The sources of financing used to fund the Phillips acquisition were borrowings
under the company's revolving credit facility in the amount of $31 million and a
note payable from the seller of $6 million.
PHILLIPS ACQUISITION - On August 5, 1997, the company acquired the business and
certain assets relating to the upholstery fabric businesses operating as
Phillips Mills. Based on the terms of the asset purchase agreement, the
transaction is valued at approximately $37 million, which included cash, seller
debt retired, a note payable to the seller and acquisition costs.

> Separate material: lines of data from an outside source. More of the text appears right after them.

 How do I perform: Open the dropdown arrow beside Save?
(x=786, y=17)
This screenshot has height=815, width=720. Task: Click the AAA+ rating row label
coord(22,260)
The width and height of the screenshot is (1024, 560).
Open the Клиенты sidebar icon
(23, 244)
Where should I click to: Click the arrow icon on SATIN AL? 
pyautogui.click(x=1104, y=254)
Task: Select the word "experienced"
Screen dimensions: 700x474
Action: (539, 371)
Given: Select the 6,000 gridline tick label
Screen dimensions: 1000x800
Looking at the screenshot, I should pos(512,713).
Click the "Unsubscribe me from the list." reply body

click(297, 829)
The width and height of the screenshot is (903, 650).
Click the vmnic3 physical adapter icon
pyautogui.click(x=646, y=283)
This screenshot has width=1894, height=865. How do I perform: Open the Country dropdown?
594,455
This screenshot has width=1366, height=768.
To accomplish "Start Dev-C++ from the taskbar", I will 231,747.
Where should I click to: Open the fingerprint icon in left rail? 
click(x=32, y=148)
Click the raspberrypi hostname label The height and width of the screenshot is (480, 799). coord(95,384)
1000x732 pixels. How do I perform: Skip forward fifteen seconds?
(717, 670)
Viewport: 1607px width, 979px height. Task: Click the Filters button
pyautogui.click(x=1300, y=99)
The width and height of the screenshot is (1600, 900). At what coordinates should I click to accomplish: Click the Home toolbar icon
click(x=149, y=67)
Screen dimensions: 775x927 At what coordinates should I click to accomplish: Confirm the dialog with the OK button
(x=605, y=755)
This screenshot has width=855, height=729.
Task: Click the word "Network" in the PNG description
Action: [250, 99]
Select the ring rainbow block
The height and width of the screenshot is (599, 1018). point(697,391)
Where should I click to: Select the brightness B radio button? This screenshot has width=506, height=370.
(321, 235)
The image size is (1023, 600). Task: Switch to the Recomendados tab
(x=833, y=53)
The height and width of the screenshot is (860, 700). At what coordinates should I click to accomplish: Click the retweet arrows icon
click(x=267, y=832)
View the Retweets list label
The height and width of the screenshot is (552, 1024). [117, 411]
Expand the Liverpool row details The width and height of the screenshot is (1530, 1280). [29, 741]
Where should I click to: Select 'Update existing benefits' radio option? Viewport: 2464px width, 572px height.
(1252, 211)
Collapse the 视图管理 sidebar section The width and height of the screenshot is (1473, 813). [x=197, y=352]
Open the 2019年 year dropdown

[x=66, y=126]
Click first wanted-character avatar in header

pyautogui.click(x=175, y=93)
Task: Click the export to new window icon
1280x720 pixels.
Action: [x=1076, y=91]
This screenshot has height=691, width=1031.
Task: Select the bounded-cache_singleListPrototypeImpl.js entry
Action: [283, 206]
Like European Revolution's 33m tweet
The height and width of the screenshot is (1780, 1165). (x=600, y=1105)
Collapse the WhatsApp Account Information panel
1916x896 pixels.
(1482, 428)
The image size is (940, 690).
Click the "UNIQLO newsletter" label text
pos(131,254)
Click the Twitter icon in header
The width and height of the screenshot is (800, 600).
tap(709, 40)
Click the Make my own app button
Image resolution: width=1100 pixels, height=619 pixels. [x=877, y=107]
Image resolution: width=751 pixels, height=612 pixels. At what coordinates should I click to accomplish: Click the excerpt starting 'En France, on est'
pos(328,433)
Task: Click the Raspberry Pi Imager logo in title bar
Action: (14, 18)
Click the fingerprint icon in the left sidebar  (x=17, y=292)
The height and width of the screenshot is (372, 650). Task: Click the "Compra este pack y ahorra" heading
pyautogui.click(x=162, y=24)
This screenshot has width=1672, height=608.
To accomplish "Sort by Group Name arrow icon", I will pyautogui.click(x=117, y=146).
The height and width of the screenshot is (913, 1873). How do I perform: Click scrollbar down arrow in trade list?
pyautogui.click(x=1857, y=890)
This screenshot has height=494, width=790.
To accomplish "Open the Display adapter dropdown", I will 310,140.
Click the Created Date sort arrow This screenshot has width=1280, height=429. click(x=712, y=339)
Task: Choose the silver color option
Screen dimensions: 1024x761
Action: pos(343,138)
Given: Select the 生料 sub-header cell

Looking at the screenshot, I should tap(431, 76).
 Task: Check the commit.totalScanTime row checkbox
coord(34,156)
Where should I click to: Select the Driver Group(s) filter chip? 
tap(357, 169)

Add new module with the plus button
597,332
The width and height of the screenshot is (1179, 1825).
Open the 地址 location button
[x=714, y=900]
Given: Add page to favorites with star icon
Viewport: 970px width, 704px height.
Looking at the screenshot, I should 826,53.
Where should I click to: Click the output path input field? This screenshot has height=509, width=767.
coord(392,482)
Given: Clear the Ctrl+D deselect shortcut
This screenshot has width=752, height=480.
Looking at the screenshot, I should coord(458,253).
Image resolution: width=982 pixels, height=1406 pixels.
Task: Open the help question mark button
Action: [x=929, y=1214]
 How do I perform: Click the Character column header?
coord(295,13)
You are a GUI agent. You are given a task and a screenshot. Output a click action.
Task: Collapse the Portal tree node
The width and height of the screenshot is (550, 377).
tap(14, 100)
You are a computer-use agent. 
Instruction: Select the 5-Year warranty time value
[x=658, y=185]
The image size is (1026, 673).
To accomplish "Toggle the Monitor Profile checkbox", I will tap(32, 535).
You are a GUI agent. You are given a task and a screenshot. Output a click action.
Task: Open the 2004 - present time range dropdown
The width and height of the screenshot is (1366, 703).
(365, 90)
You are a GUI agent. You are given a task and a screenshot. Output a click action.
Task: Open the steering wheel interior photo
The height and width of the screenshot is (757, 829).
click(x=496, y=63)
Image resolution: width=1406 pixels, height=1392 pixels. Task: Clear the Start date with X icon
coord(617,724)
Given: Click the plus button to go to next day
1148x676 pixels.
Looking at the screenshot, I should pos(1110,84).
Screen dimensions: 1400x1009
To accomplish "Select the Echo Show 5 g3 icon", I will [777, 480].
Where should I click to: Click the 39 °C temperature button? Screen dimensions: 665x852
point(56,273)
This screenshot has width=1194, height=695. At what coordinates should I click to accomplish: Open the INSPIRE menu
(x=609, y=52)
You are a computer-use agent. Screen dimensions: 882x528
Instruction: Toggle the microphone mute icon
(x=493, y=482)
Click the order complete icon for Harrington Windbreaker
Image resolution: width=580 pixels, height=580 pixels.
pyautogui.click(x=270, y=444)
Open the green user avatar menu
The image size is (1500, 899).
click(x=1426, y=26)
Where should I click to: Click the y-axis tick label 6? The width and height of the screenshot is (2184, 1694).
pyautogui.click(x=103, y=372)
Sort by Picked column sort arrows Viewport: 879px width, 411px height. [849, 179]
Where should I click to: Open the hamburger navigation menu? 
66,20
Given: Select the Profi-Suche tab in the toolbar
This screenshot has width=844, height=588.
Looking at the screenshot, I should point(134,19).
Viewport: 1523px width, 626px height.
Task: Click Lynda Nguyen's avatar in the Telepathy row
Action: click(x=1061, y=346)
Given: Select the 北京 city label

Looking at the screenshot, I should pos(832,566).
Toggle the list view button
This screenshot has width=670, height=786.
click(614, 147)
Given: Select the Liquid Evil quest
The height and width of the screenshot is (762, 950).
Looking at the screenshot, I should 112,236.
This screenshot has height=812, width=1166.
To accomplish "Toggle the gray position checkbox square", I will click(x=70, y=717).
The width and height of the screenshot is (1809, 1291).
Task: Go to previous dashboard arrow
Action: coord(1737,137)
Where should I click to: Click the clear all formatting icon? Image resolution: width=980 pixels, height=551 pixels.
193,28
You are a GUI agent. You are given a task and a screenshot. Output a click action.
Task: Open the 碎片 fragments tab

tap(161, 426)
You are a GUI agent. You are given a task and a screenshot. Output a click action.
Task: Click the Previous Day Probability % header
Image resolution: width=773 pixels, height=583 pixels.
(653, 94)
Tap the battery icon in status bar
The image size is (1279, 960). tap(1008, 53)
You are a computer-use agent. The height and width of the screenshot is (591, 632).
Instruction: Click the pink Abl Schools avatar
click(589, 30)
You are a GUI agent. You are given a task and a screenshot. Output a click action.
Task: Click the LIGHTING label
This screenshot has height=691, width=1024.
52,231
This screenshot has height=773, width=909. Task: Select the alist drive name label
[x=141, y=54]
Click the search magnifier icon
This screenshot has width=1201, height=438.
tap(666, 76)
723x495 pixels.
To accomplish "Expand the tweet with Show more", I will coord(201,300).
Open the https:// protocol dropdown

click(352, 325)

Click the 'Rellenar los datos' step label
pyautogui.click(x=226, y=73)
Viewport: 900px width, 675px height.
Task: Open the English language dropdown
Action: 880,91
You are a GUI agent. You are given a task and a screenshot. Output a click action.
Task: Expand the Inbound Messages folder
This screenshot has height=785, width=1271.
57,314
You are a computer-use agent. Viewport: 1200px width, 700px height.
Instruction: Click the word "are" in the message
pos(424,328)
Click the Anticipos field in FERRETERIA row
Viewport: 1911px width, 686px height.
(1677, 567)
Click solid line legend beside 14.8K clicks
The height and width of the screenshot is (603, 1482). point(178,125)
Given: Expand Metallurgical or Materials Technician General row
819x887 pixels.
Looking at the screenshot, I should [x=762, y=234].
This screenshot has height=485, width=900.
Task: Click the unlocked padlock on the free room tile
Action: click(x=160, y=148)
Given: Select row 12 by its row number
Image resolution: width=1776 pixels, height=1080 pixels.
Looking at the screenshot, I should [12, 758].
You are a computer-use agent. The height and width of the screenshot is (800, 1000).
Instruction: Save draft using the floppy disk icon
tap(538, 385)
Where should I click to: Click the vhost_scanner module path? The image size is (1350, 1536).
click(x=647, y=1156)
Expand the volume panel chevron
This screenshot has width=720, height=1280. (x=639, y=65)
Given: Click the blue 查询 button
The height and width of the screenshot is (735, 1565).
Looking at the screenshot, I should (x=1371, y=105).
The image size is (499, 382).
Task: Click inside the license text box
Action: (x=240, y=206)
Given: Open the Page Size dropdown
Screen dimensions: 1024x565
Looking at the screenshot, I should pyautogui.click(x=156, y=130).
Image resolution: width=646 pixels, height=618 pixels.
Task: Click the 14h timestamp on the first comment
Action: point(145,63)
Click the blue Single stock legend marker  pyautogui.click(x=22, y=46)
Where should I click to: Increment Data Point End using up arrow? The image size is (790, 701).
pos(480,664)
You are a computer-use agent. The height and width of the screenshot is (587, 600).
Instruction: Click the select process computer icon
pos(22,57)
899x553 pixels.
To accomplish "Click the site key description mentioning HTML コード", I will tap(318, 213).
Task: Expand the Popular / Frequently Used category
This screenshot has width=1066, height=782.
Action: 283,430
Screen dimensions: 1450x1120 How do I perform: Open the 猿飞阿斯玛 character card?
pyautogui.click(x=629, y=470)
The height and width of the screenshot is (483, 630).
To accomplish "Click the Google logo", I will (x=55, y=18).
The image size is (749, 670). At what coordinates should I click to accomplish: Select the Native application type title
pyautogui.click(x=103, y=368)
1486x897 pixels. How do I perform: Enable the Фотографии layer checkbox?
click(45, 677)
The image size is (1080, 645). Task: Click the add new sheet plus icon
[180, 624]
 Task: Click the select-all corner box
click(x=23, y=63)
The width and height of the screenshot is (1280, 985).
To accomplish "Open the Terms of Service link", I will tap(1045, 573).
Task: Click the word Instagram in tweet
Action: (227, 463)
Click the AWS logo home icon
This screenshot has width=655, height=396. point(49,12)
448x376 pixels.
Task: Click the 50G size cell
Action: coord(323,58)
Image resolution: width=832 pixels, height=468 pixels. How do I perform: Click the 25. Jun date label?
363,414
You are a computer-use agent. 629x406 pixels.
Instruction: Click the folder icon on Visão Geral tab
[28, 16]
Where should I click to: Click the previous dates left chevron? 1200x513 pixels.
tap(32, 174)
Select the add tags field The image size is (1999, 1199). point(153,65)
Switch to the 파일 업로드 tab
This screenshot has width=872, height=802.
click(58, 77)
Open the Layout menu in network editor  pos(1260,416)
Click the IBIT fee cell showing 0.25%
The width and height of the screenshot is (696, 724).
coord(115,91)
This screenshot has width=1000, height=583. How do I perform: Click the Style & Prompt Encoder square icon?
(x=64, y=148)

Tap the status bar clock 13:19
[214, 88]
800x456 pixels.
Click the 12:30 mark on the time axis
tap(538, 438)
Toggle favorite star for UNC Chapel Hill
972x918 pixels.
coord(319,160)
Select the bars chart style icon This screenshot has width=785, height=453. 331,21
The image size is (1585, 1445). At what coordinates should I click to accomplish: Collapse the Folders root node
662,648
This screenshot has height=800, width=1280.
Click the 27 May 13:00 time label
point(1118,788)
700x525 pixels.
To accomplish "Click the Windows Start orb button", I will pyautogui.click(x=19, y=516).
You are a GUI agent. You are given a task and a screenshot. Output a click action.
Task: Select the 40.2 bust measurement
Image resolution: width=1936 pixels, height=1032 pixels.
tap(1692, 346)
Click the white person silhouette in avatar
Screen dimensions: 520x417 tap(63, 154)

The
consideration for the acquisition also included stock options and an agreement
for contingent payments to the selling companies within three years following
closing that could range from $0 to $5,500,000, depending upon the future sales
performance of the Phillips jacquard fabric product line. (See Form 8-K, dated
April 30, 1997, which provides additional information related to the acquisition
.)
CULP, INC. FINANCIAL INFORMATION RELEASE
FINANCIAL NARRATIVE
for the three and six month periods ended November 2, 1997 and October 27, 1996
PENDING ACQUISITION OF ARTEE INDUSTRIES - On October 14, 1997, Culp entered into
a definitive ASSET PURCHASE AGREEMENT to acquire the business and substantially
all assets and to assume certain liabilities of Artee Industries, Incorporated
("Artee"), a yarn manufacturer. The transaction value at closing is estimated at
$17.4 million, and includes the issuance of new shares of Culp common stock,
cash and a note, as well as the repayment at closing of Artee's interest-bearing
debt. Also, there is an "earn-out" which provides the opportunity for additional
consideration of up to $7.2 million (60% in stock and 40% in cash), based upon
the profitability of Artee during Culp's fiscal year ending May 2, 1999. The
acquisition will be accounted for as a purchase, and therefore the results of
Artee from the closing date will be included in Culp's results. Closing of the
transaction is expected on May 4, 1998, or possibly earlier, if certain
profitability levels are reached. Conditions to closing are set forth in the
agreement and include, among other things, the satisfactory completion of Culp's
due diligence and a minimum net worth requirement. (See Form 8-K, dated October
15, 1997, which provides additional information related to the acquisition.)